C. Remember that Law is Violence, and Use it Sparingly
Amateur
commentators on fascism (Wolf, Britt, Eco et al.) fail to see that
fascists did most of their work using the state’s
monopoly on “legitimate” violence with nearly universal
popular approbation. This
included passing laws that controlled the most trivial aspects of human
behavior, backed up by the traditional apparatus of police, courts, and prisons. In many cases considerable procedural due
process existed, most notably in Italy, where the judicial machinery
was largely untouched. But
of course procedural due process and equal application of laws are useless if used to enforce unjust laws. Persons convicted under U.S. miscegnation laws (up to 1967, amazingly)
were treated
equally, white or black, and given due process, but nobody would argue that they received justice. People who babble about
the "rule of law" are often too stupid to appreciate this fact, foolishly thinking that current state of substantive law must be slavishy revered.
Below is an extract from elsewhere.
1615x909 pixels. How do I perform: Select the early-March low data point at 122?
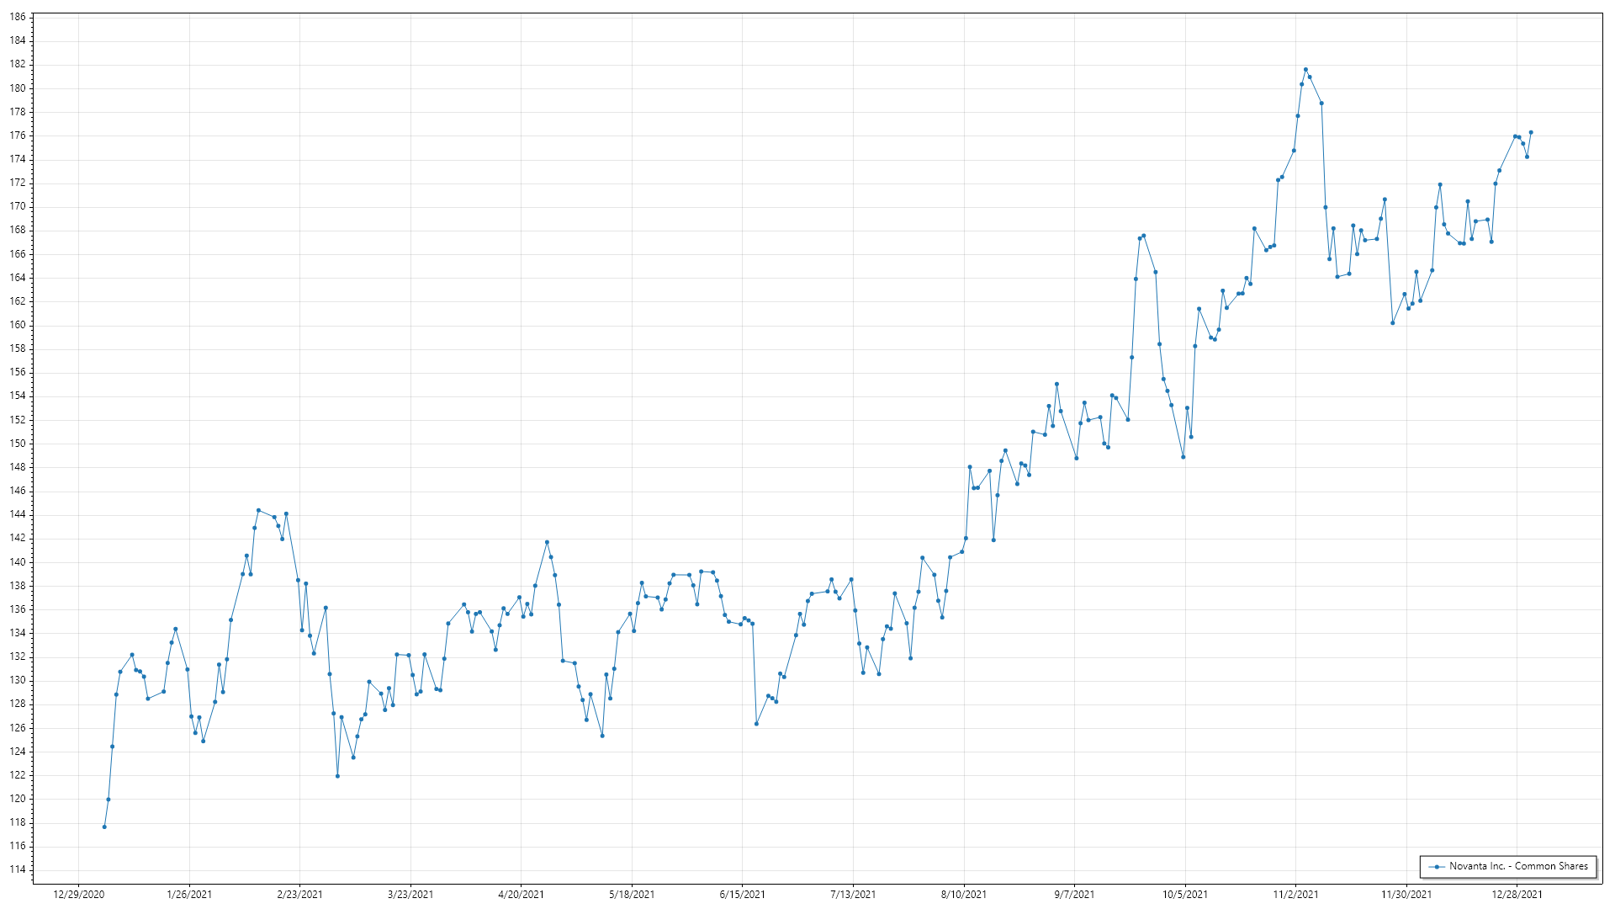pos(337,776)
The point here is this: if you think you are better than a fascist
because you are passing laws to control people’s behavior in trivial and
oppressive ways, instead of beating people up, well, you are wrong. The fascists did exactly the same thing. In
fact, you are worse than a fascist, because you are too cowardly to do the
dirty work yourself, and want to leave it to the police and the courts. In sum: if you don't have a coherent basis for assessing whether a law is just or unjust -- which
practically nobody in any legislature in the United States does -- then best to do nothing.
So unless you would be willing personally to use physical violence to enforce a
law, knowing that you might be severely injured or killed while doing so, you
have no business making such a law, and will only bring contempt upon yourself
and the legislature if you do so.
III. Fascist FAQ
A. Scope
This section addresses various questions received in emails, usually from readers who have read amateur definitions of fascism.
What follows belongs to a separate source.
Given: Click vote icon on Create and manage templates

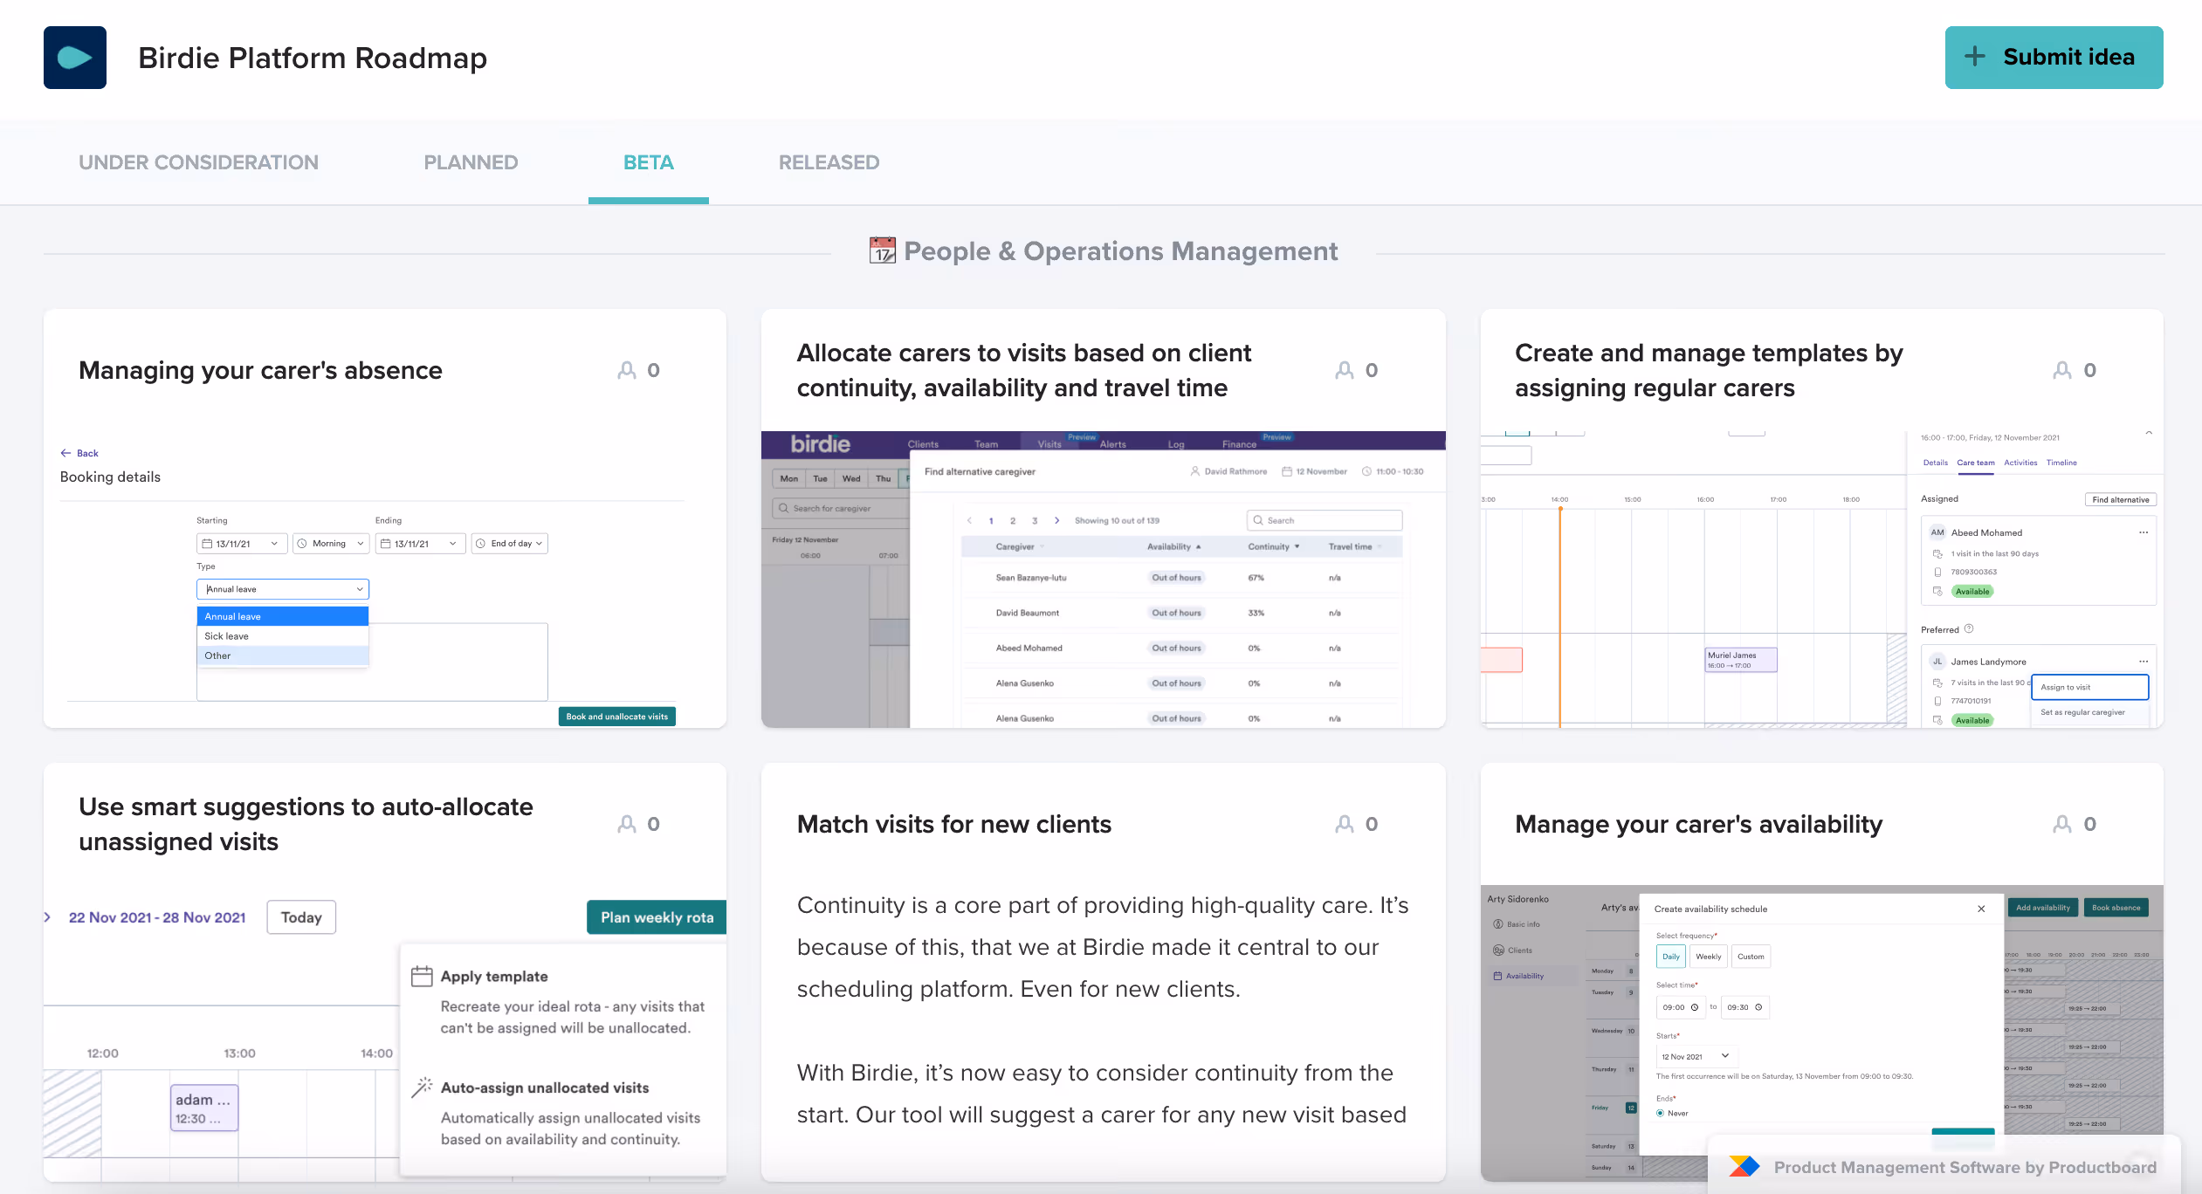Looking at the screenshot, I should [2062, 370].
B. Didn't Mussolini say Fascism was "rule by corporations"?
Yes, but he did not mean BUSINESS corporations, and he meant rule by means of corporations.
One means to achieving the fascist goal of transcendent unity
was corporatism. In Italian Fascism, this involved a vertical
reorganization of society into syndicates or "corporations" that
grouped people by their field of endeavor, rejecting horizontal
distinctions of management and labor. The initial organization,
following the Rocco Law of 1926, "established syndicates of industry,
agriculture, commerce, maritime and air transport, land and inland
waterway transit and banking, with intellectuals and artisans being
grouped in a seventh syndicate of their own." (Bosworth, op.cit., 226)
Thus, when
Mussolini referred to a "corporate state", he meant organizing
management and labor into syndicates under the thumb of the Duce.
This was rule by means of corporations -- an expedient but certainly not a defining
characteristic of fascism.
No more need be said of this. Wikipedia has a decent concise article on Corporatism that will clarify proper use of the term.
This
confusion is not new. I remember when I was an undergraduate many years ago a
student used the term "corporate state" in class, referring to some
vague idea of a state in which business corporations run the show, and
the professor, being an Oxford man, thought he was talking about
Fascist corporatism. The confusion was soon resolved. But we are likely to see more of this now that the American
education system has given up teaching history, philosophy, mathematics
and so forth in favor of diversity studies and post-modernist literary
criticism.
C. Can fascism be defined as radical anti-communism?
I
guess, if you want to define Bolshevism as
"radical anti-capitalism". Seem like pretty impoverished
definitions to me.
D. Why is your style irregular in its capitalization of "fascism"?
When used in reference to Italian Fascism the word is a proper noun. Otherwise it is not.